I think you're unequivocally wrong if you don't think that Conservatives in the US are above voting for a single issue.

I don't know enough about the Palestine/Israel conflict to be able to make an informed opinion on it, so I won't comment on that.

show 1 reply
watwut04/03/2025

> I think essentially tolerating other peoples opinions and trying to understand where they are coming from is more useful than applying purity tests to your friends and family.

Most of the time this is just being an enabler, who excuses, makes up rationales and blames "the other side" for not being nice enough to extremists. Especially when we talk with about fascist close groups. People who say this achieve only limitations on the opposition to extremists. They rarely or never manage to move extremist into the center.

> I’m pretty sure that they weren’t voting for those candidates for the express purpose of stripping away those rights and there were other policies and values that they were voting for.

Why are you so sure? There are plenty of conservatives who openly talk about it. It is not being tolerant when you decide that no one is allowed to do that observation. You are not being neutral here, you are biasing the discussion toward the extremism when you do it.

UncleMeat04/03/2025

[dead]

curiousgal04/03/2025

[flagged]

alkonaut04/03/2025

> I’m pretty sure that they weren’t voting for those candidates for the express purpose of stripping away those rights and there were other policies and values that they were voting for.

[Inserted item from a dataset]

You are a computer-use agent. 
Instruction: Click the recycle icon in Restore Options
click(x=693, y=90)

Sure. But this is that age-old meme: You know those people (most people?) in 1930s Germany who supported the Nazi party but they perhaps weren't really for annexations and genocide. You know what they call those people? Nazis.

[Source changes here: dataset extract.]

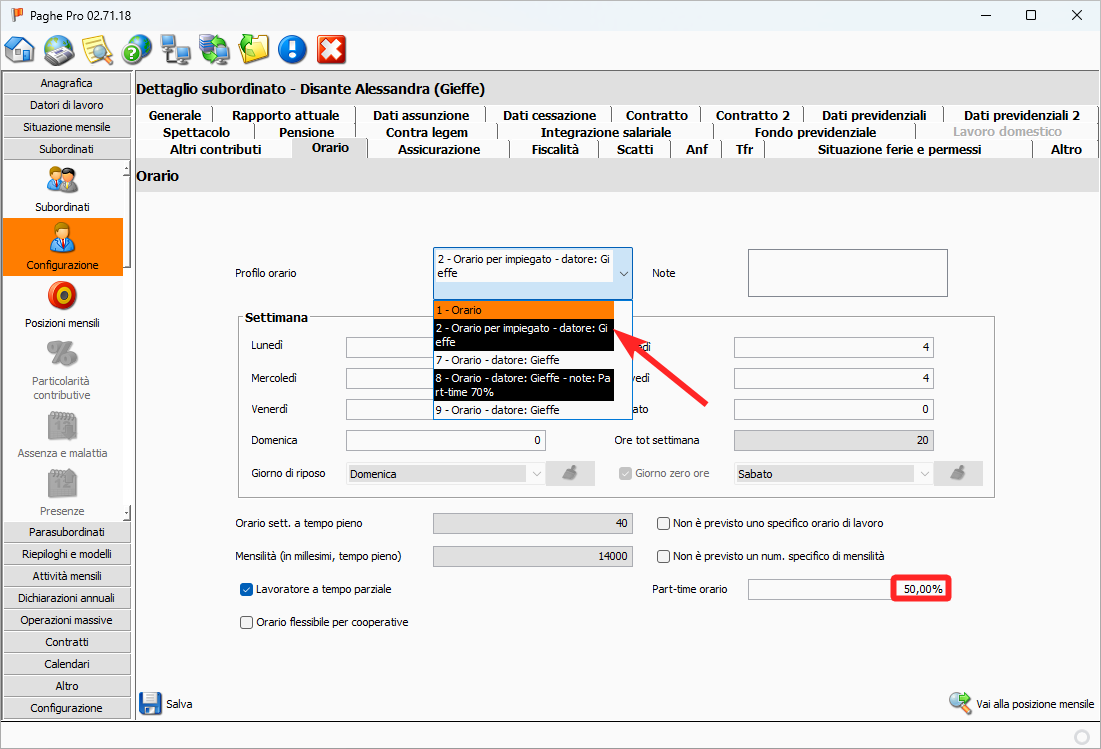
Task: Open the Contratto tab
Action: (656, 115)

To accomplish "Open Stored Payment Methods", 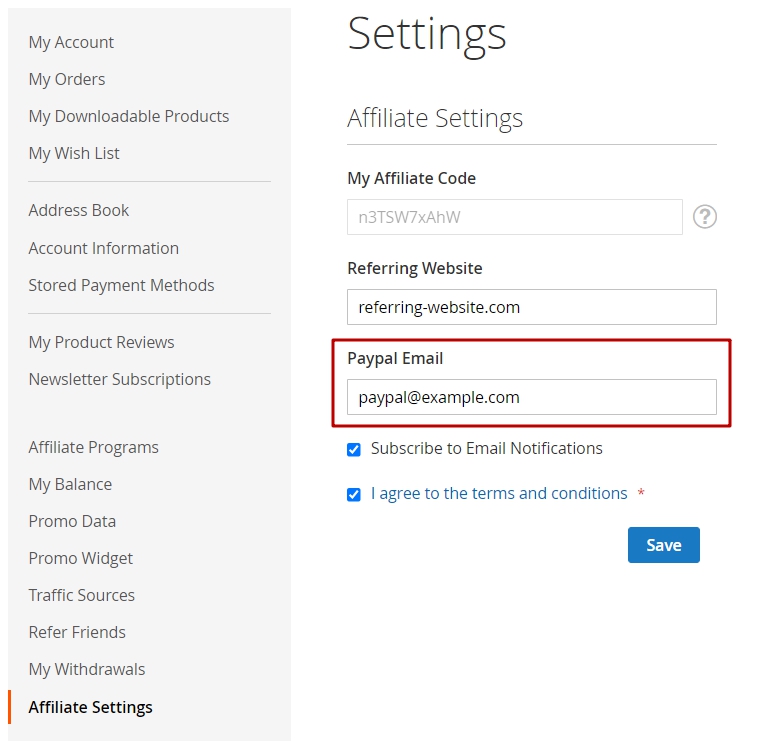I will click(121, 285).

People who voted for Trump are responsible for the fate of Ukraine, the demise of Nato, the fallout with Canada and Mexico, the inevitable inflation and economic turmoil of tariffs etc. And that's of course even if they only voted for Trump because they hold "traditional republican values", or because of single issues like gun rights, migration or taxes.

> tolerance is necessary

Tolerance stops at intolerance. You can never tolerate intolerance. Apart from that, politics also relies on a few fundamental things like the reliance on facts and experts, and respect for the rule of law. Obviously you can't ever tolerate "politics" which starts to tamper with either of these. Luckily I can keep a tribe which consists of people who agree with this, which can vote for any party in my parliament, and is 98% of the population. I'd hate to be in the US though where the tribes cut down the middle of the population.